**Work to complete**.
Copy the stretch of the records below from the line containing "This screenshot has width=2555, height=711." through the line containing "click(x=47, y=404)", replacing "magnifier" with "magnifying glass" and leaving everything else unchanged.

--- START Materials provided ---

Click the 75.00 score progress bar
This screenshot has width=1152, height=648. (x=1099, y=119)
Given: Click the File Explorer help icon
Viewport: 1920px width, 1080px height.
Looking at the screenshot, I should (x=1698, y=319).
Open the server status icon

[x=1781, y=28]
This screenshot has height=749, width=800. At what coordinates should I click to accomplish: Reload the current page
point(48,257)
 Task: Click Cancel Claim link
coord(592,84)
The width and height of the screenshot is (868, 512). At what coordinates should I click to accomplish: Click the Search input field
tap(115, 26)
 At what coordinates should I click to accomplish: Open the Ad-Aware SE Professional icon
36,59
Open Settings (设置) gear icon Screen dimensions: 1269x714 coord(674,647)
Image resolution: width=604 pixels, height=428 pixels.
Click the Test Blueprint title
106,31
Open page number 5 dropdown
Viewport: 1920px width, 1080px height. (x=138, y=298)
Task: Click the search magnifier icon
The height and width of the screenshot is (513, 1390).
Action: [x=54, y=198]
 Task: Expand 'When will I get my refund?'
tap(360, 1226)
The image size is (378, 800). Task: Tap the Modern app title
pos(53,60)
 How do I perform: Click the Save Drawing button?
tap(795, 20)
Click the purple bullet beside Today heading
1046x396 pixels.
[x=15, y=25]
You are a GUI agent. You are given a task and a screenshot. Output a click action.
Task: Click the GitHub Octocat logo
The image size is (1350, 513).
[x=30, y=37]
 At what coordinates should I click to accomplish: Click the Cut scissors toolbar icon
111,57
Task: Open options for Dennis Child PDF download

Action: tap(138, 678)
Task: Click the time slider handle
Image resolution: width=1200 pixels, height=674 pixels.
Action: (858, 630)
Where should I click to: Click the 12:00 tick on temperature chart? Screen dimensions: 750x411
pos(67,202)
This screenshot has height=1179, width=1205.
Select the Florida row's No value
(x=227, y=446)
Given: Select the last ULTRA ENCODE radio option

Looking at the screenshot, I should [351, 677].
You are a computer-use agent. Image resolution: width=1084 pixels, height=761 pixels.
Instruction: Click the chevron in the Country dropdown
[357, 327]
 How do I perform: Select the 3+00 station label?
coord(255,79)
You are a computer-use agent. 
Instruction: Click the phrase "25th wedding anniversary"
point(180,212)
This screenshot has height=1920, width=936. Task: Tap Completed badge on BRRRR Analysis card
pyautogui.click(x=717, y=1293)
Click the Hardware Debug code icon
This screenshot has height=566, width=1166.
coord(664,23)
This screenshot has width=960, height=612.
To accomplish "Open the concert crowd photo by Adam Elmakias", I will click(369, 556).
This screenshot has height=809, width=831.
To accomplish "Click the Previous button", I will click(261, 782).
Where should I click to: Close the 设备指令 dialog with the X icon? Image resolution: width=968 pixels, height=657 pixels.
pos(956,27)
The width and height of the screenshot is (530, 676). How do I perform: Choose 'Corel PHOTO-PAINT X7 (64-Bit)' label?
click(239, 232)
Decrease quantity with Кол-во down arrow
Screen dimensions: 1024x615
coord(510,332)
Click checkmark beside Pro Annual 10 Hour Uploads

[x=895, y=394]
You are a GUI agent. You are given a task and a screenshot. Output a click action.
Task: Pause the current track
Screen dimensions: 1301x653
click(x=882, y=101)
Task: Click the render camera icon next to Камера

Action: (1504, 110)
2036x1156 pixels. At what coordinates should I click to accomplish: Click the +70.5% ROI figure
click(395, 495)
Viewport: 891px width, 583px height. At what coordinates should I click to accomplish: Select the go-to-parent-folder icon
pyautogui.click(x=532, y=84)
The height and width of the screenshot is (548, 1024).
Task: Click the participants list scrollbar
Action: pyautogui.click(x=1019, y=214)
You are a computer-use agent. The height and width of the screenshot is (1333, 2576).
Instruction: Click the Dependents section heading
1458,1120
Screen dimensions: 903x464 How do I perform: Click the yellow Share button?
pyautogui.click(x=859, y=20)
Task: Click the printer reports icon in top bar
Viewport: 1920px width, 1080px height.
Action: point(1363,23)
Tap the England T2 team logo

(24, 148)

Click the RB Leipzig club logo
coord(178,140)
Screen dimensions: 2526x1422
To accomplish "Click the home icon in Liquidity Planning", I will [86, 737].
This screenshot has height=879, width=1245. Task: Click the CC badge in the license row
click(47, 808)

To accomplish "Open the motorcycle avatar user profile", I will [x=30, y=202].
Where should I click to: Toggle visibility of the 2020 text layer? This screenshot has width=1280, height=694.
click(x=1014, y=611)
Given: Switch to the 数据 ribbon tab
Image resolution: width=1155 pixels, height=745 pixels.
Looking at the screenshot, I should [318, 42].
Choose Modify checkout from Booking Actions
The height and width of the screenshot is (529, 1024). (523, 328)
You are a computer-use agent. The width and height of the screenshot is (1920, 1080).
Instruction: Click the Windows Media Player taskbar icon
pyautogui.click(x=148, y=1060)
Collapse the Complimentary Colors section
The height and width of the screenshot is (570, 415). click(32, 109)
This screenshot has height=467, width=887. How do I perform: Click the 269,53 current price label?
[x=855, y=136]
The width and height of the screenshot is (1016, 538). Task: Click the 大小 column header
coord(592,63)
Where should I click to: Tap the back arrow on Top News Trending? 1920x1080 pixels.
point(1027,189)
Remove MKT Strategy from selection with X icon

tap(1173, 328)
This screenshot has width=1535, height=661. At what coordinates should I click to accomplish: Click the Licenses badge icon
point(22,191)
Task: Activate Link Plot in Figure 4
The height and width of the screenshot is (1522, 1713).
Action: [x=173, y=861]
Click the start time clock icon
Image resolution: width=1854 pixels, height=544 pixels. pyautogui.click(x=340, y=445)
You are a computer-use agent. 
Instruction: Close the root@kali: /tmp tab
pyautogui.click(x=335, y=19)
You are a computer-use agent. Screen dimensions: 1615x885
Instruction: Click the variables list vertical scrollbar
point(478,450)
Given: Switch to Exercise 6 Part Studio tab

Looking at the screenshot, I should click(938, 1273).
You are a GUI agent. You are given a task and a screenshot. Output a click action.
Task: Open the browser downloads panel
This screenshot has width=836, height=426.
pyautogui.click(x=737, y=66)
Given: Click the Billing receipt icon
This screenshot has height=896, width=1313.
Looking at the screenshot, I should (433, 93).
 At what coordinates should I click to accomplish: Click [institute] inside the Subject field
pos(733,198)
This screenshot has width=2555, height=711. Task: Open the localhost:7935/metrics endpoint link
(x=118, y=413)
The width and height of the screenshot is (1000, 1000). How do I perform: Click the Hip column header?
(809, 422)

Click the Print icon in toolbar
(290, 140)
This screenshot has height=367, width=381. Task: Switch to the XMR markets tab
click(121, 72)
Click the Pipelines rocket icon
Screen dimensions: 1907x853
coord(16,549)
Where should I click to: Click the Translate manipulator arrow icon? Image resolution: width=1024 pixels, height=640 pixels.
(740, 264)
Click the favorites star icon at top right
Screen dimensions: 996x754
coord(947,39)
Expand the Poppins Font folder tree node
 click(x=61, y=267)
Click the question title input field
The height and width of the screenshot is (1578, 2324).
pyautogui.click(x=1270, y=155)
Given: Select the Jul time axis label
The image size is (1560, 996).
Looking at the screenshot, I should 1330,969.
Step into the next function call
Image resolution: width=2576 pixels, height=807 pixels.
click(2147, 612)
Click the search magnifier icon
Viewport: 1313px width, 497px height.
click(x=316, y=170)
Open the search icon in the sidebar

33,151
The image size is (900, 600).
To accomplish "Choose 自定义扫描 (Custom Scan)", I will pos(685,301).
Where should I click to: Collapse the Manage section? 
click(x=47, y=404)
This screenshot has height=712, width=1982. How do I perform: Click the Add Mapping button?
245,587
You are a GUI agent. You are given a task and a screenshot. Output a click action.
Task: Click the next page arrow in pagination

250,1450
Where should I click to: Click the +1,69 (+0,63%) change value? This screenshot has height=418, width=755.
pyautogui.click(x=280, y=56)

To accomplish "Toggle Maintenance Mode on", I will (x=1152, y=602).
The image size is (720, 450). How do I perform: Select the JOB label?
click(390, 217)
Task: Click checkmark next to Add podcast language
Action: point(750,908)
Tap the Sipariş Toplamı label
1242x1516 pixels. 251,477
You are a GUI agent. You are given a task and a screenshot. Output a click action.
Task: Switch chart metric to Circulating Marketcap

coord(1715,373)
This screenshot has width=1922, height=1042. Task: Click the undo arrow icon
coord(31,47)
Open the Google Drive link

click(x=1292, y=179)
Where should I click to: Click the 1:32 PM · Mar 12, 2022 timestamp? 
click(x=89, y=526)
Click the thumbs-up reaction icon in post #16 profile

--- END Materials provided ---

**Output**.
This screenshot has width=2555, height=711. Task: Open the localhost:7935/metrics endpoint link
(x=118, y=413)
The width and height of the screenshot is (1000, 1000). How do I perform: Click the Hip column header?
(809, 422)

Click the Print icon in toolbar
(290, 140)
This screenshot has height=367, width=381. Task: Switch to the XMR markets tab
click(121, 72)
Click the Pipelines rocket icon
Screen dimensions: 1907x853
coord(16,549)
Where should I click to: Click the Translate manipulator arrow icon? Image resolution: width=1024 pixels, height=640 pixels.
(740, 264)
Click the favorites star icon at top right
Screen dimensions: 996x754
coord(947,39)
Expand the Poppins Font folder tree node
 click(x=61, y=267)
Click the question title input field
The height and width of the screenshot is (1578, 2324).
pyautogui.click(x=1270, y=155)
Given: Select the Jul time axis label
The image size is (1560, 996).
Looking at the screenshot, I should 1330,969.
Step into the next function call
Image resolution: width=2576 pixels, height=807 pixels.
click(2147, 612)
Click the search magnifying glass icon
Viewport: 1313px width, 497px height.
click(x=316, y=170)
Open the search icon in the sidebar

33,151
The image size is (900, 600).
To accomplish "Choose 自定义扫描 (Custom Scan)", I will pos(685,301).
Where should I click to: Collapse the Manage section? 
click(x=47, y=404)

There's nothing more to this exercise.